Including Welcia, Fuji pharmacy, Kai Kai Lai, and other Japanese cosmetics companies have been to the Chinese horse racing enclosure.


Miss Chun Zi, who is engaged in fashion design in Shanghai, has revealed that nearly 200 Japanese garment enterprises have moved to China recently, and each household has received tens of millions of yen in government funding.

This reporter learned that a large Japanese fund company is seeking to buy several high-end residential buildings in Shanghai to build Japanese communities for Japanese workers working in China.


The strong consumption power and the rapidly growing economic strength of Chinese people have also made some foreign brands attempting to open the Chinese market unrealistic expectations.

"They would think that even if a Chinese buys only one pen, 1 billion 300 million Chinese will be a big market."

Hu Yanrong said.


  

Hu Yan Rong

In fact, the reality of the Chinese market is not so simple.
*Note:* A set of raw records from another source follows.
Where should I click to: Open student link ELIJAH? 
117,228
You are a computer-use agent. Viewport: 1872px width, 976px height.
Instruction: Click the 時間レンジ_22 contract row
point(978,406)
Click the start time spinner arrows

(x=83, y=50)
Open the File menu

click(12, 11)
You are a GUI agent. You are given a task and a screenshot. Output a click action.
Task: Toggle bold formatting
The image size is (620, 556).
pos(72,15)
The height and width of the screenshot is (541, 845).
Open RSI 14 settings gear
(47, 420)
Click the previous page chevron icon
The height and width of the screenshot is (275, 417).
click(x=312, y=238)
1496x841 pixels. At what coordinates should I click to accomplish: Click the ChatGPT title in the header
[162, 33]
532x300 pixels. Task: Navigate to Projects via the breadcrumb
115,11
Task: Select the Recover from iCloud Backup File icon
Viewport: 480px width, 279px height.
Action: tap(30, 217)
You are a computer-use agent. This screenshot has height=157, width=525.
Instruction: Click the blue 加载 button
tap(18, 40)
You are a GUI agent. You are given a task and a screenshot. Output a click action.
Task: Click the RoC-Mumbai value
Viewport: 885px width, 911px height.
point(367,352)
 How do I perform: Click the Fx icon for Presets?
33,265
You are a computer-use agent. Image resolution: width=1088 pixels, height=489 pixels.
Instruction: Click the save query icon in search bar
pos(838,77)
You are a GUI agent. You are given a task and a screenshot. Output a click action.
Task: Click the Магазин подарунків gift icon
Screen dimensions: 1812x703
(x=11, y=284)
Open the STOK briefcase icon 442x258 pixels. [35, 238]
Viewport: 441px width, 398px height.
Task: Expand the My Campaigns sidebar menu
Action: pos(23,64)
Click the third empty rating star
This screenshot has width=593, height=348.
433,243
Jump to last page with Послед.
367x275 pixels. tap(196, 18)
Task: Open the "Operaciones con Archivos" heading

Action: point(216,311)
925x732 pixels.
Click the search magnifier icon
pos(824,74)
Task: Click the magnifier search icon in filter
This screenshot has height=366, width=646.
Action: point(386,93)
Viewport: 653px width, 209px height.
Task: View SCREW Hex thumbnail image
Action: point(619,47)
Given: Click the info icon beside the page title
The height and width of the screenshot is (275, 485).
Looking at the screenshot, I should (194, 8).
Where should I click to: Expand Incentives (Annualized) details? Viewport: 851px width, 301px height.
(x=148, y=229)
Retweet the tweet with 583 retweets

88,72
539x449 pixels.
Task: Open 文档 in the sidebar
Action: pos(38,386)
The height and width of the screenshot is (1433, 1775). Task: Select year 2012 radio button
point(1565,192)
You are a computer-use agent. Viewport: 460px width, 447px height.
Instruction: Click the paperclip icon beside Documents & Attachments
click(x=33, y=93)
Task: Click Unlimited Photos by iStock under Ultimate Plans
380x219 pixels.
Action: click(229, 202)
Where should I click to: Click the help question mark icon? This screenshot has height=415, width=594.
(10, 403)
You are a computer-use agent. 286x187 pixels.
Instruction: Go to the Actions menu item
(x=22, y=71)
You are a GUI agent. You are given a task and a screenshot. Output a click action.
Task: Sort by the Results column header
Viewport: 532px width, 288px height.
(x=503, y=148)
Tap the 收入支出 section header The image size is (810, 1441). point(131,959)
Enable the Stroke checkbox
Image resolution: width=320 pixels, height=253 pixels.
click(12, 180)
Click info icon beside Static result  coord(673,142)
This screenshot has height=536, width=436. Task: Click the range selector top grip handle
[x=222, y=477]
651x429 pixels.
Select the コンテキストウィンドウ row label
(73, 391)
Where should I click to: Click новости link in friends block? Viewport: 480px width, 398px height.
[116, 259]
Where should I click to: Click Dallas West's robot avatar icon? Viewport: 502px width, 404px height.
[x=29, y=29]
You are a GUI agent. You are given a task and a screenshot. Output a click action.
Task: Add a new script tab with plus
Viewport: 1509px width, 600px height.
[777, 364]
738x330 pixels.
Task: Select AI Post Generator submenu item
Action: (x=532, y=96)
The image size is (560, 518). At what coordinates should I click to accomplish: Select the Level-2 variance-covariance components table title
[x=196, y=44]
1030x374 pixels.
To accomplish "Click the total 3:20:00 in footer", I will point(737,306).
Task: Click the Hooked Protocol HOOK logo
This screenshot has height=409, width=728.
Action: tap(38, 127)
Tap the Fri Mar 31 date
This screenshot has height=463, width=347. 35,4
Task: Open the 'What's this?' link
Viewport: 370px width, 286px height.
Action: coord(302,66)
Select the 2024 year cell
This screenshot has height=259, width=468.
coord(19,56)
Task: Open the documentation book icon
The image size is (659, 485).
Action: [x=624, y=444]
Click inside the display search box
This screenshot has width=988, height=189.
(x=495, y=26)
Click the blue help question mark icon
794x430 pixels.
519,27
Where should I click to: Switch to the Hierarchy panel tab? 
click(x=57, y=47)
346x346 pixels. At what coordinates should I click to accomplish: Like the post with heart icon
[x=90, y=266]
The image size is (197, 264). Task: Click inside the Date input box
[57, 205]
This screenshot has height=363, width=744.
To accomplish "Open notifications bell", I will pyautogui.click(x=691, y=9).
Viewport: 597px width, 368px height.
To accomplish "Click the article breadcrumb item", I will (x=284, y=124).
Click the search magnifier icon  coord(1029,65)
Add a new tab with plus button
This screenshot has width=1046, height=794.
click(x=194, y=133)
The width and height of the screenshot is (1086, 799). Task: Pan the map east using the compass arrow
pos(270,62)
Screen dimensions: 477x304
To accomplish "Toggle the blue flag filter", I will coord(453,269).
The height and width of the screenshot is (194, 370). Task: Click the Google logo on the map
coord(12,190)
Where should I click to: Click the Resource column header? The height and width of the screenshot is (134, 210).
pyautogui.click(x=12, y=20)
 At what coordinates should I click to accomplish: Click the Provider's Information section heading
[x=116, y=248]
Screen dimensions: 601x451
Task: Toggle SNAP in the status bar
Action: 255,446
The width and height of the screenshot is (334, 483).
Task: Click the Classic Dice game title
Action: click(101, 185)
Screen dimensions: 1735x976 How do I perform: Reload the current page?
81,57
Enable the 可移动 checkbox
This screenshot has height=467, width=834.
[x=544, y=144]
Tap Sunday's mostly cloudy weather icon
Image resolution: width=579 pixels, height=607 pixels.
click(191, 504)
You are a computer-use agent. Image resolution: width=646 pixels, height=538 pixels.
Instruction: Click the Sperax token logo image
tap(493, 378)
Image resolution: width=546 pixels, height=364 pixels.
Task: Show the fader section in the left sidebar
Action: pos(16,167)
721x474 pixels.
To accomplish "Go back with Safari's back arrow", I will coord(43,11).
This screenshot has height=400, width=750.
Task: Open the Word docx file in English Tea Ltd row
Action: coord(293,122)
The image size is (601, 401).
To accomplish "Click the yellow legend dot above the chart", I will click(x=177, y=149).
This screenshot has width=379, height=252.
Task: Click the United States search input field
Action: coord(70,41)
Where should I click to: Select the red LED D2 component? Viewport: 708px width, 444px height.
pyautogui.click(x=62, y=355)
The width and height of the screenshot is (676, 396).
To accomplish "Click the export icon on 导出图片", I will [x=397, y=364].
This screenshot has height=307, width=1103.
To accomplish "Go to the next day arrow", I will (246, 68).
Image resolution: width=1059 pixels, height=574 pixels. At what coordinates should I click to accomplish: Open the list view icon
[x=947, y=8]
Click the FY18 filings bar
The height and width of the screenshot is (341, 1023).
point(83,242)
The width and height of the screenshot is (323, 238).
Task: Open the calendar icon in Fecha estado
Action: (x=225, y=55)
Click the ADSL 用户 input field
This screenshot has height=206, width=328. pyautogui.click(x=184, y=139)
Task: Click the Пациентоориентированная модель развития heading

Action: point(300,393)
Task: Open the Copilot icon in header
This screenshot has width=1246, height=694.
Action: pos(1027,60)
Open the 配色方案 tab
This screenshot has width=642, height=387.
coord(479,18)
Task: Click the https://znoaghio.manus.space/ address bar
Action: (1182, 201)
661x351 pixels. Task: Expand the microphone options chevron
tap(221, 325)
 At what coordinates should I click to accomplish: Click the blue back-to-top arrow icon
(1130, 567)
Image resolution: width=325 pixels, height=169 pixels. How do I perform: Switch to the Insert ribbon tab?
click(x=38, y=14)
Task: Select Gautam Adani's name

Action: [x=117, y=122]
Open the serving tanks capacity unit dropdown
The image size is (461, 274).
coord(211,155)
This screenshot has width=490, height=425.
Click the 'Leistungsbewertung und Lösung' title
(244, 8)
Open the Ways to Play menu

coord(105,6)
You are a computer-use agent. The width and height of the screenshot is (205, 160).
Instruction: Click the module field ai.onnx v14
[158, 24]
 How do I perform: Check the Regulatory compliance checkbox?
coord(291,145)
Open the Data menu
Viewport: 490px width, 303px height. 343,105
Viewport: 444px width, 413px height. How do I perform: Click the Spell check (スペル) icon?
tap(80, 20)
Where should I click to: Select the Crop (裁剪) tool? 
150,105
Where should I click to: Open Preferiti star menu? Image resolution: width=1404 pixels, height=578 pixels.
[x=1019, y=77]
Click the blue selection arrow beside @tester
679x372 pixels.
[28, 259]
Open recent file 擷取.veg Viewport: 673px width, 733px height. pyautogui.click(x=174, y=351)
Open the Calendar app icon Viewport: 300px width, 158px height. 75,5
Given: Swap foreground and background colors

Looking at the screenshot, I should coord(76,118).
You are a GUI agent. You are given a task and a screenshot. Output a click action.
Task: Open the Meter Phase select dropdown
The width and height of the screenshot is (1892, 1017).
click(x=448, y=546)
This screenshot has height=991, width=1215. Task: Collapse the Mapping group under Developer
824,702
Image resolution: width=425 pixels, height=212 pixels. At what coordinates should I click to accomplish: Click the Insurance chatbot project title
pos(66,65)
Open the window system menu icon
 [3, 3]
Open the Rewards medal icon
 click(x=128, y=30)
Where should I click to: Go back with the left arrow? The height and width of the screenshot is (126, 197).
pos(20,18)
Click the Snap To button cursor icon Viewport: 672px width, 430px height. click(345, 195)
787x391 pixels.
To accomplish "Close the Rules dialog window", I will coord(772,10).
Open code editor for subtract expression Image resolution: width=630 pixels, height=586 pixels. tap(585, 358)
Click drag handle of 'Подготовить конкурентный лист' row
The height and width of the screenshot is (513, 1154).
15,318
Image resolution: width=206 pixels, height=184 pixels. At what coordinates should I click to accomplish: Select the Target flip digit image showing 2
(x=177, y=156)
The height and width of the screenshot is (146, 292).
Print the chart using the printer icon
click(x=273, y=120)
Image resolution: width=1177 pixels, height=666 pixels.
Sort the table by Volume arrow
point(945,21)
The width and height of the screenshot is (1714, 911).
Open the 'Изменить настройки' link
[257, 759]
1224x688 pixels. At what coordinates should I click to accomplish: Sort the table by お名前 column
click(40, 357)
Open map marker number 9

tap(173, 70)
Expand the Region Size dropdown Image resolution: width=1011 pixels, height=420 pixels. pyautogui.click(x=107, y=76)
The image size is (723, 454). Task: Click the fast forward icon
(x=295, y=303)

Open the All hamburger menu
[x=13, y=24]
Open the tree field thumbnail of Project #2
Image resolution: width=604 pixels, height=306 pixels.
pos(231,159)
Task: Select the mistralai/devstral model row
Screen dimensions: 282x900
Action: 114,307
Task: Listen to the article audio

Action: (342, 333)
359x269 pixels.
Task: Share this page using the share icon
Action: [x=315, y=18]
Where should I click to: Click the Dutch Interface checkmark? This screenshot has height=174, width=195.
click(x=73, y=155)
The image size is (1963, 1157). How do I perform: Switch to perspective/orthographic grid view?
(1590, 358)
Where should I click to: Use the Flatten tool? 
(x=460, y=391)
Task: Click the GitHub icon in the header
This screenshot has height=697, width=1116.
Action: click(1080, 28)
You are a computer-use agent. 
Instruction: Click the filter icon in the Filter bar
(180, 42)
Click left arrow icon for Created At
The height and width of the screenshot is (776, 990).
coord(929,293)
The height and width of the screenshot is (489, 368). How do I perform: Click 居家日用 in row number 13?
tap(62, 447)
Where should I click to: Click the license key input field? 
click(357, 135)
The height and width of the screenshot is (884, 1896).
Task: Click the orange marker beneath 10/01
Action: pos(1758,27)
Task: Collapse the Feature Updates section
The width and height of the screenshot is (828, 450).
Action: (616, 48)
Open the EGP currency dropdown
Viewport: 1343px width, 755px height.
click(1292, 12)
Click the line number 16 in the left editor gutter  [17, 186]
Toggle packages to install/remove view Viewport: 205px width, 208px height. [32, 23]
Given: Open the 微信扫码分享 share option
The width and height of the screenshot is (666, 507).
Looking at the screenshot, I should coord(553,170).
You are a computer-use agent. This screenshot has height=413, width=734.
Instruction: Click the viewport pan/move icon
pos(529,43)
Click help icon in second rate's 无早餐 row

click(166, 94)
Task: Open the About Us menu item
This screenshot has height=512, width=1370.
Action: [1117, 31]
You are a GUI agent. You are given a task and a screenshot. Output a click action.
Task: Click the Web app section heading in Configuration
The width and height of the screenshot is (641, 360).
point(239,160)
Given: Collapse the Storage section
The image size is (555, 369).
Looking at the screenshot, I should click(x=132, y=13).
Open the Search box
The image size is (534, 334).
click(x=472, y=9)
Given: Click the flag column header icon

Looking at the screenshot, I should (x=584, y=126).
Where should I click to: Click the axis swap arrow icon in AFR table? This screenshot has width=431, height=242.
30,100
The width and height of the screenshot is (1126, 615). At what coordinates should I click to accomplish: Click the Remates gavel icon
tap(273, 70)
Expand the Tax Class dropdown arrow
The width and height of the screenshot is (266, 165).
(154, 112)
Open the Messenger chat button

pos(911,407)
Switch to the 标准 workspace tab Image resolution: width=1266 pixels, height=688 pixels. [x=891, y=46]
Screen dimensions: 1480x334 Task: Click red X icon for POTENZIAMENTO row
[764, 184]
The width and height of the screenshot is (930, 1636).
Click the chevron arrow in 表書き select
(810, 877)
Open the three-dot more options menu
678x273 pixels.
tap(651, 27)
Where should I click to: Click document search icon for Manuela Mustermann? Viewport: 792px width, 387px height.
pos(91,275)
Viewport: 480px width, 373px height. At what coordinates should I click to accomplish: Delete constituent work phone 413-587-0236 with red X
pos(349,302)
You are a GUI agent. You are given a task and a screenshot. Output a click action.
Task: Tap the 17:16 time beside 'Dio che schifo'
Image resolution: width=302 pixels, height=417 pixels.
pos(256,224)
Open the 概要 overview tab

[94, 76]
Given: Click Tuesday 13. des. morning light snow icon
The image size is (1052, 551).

First, many international brands have entered or are about to enter the Chinese market, where competition has been very intense. Two, China has a vast territory, and the business models needed everywhere are different.

Therefore, the cost and risk of commercial activities in the Chinese market are significantly improved.


However, China's economy itself is also facing enormous pressure, and various uncertainties are intensifying. Will this affect the promotion of consumption power and the pace of foreign brands entering the Chinese market?


Hu Yanrong said that in the past, economic growth has created considerable consumption power in China, and this spending power will continue. Compared with other markets in the world, China is still an attractive area, though there will be challenges.

"After all, the attractiveness of the local market and other markets of foreign brands has been relatively low, and the development space has been very limited."